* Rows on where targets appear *
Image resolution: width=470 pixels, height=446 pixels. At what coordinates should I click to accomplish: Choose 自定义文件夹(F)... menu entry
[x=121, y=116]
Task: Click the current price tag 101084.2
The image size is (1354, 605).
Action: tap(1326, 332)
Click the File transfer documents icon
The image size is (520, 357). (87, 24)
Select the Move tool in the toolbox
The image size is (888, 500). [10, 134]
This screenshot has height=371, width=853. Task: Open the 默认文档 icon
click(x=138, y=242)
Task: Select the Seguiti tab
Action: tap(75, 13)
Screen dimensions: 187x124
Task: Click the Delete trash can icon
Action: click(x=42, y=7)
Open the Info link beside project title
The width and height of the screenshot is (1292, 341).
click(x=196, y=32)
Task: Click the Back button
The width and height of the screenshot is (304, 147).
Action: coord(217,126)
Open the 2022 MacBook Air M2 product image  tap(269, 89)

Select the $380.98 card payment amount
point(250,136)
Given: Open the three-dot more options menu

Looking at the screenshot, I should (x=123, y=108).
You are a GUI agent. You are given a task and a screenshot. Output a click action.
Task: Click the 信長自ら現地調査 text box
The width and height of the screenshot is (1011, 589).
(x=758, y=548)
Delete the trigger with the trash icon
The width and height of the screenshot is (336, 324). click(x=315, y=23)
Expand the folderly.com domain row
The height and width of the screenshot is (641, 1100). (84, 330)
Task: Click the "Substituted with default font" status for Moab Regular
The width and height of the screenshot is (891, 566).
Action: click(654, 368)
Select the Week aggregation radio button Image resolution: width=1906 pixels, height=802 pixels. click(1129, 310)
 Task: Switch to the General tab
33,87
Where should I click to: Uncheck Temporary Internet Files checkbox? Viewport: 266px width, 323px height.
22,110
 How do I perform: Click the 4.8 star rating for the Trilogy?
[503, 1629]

* TASK INSTRUCTIONS *
Could you copy every item above, word for word and unchanged?

* SOLUTION TO THIS EXERCISE *
Image resolution: width=470 pixels, height=446 pixels. At what coordinates should I click to accomplish: Choose 自定义文件夹(F)... menu entry
[x=121, y=116]
Task: Click the current price tag 101084.2
The image size is (1354, 605).
Action: tap(1326, 332)
Click the File transfer documents icon
The image size is (520, 357). (87, 24)
Select the Move tool in the toolbox
The image size is (888, 500). [10, 134]
This screenshot has height=371, width=853. Task: Open the 默认文档 icon
click(x=138, y=242)
Task: Select the Seguiti tab
Action: tap(75, 13)
Screen dimensions: 187x124
Task: Click the Delete trash can icon
Action: click(x=42, y=7)
Open the Info link beside project title
The width and height of the screenshot is (1292, 341).
click(x=196, y=32)
Task: Click the Back button
The width and height of the screenshot is (304, 147).
Action: coord(217,126)
Open the 2022 MacBook Air M2 product image  tap(269, 89)

Select the $380.98 card payment amount
point(250,136)
Given: Open the three-dot more options menu

Looking at the screenshot, I should (x=123, y=108).
You are a GUI agent. You are given a task and a screenshot. Output a click action.
Task: Click the 信長自ら現地調査 text box
The width and height of the screenshot is (1011, 589).
(x=758, y=548)
Delete the trigger with the trash icon
The width and height of the screenshot is (336, 324). click(x=315, y=23)
Expand the folderly.com domain row
The height and width of the screenshot is (641, 1100). (84, 330)
Task: Click the "Substituted with default font" status for Moab Regular
The width and height of the screenshot is (891, 566).
Action: click(654, 368)
Select the Week aggregation radio button Image resolution: width=1906 pixels, height=802 pixels. click(1129, 310)
 Task: Switch to the General tab
33,87
Where should I click to: Uncheck Temporary Internet Files checkbox? Viewport: 266px width, 323px height.
22,110
 How do I perform: Click the 4.8 star rating for the Trilogy?
[503, 1629]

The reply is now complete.